PROBLEMS TO WORK ON:
A. According to the interview excerpt about the ephemera collection, what subjects did the writing seminars cover?
B. Continue the interview excerpt about the ephemera collection, starting after its final sentence.

RO: First, books were already well-represented in libraries. Ephemera, except for papers of notable people, generally were not. Ephemera appealed to me as an entrée into the workings of movements and the world of the rank and file. Also, ephemera, with some exceptions, were readily available at modest prices.
RO: I had already begun using many items from the collection in my teaching well before I donated to the Archives. Indeed, this teaching use is what established the initial relationship with Ed Galloway before my donation. Under Ed’s leadership, the archives had begun to solicit faculty input on the digitization of collections for use in teaching. I asked the Archives staff to digitize a small selection from the collection for student use in my courses. That led to discussions about donation.
I found the digitized version of the collection breathtaking for teaching. I taught writing seminars on the history of the American Left and on radical culture in the 1930s and 1960s. I frequently asked students to pick items from the collection relevant to the day’s topic and be prepared to discuss what the items taught them. The digitized collection also gave students ready access to a wealth of primary sources for their papers. Once they had become accustomed to using the collection, they also became more energetic in following up leads to other relevant online collections I made them aware of.

Pixel coordinate grounding data:
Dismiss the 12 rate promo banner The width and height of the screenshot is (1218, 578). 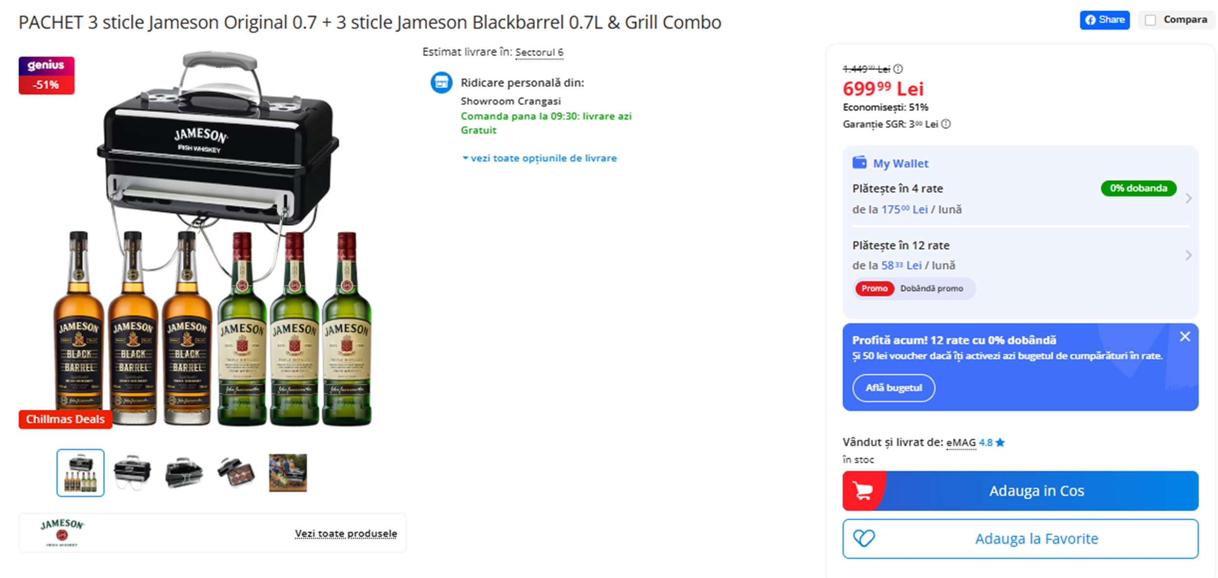pyautogui.click(x=1184, y=336)
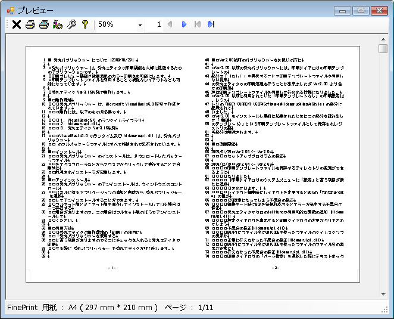The image size is (394, 319).
Task: Click the magnifier search icon
Action: point(71,24)
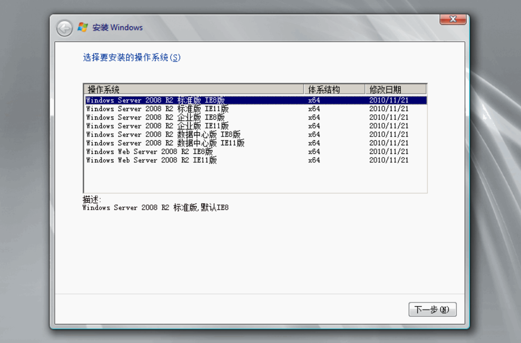
Task: Click the x64 cell of Web Server IE11版 row
Action: (x=314, y=160)
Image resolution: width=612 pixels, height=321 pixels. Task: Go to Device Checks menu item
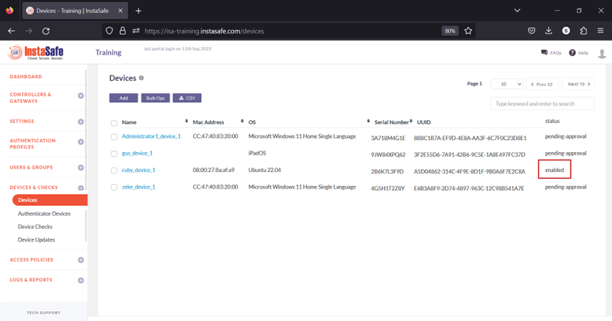coord(36,227)
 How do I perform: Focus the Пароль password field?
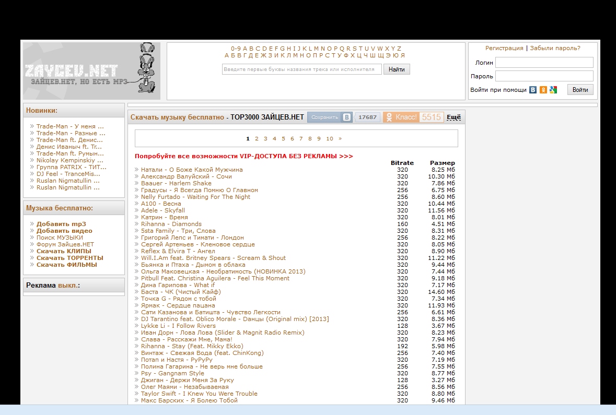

ANSWER SECTION:
A. The history of the American Left and radical culture in the 1930s and 1960s.

B.
I imagine that digitization will be the key to future research use. Indeed, it was the willingness of Ed Galloway and his staff to digitize nearly all of the collection that made me comfortable with donating.
RO: Because of the American two-party system, left-wing organizations always had limited visibility within the electoral system—one of the primary arenas in which many Americans familiarize themselves with political ideas. Yet, left-wing thought always had far greater impact than the weakness of the electoral Left suggested. In part that was because the values Leftists embraced resonated with broad American ideals. At many points in American history conservative demagogues did seek to tar left-wing ideas as un-American, but Leftists frequently pushed back with an alternative left-wing Americanism arguing that their egalitarian values—inalienable rights and collective action in pursuit of those rights for all—were the true heritage of the American Revolution. Left-wing Americanism had an especially significant impact among writers, artists, musicians, filmmakers, and photographers in the Progressive and New Deal eras. Some of this heritage was temporarily erased during the height of the Cold War, but it has resurfaced energetically in recent decades. America has always had a divided soul, and I anticipate that Left and Right will continue to battle each other with conflicting claims about who best represents the American Dream.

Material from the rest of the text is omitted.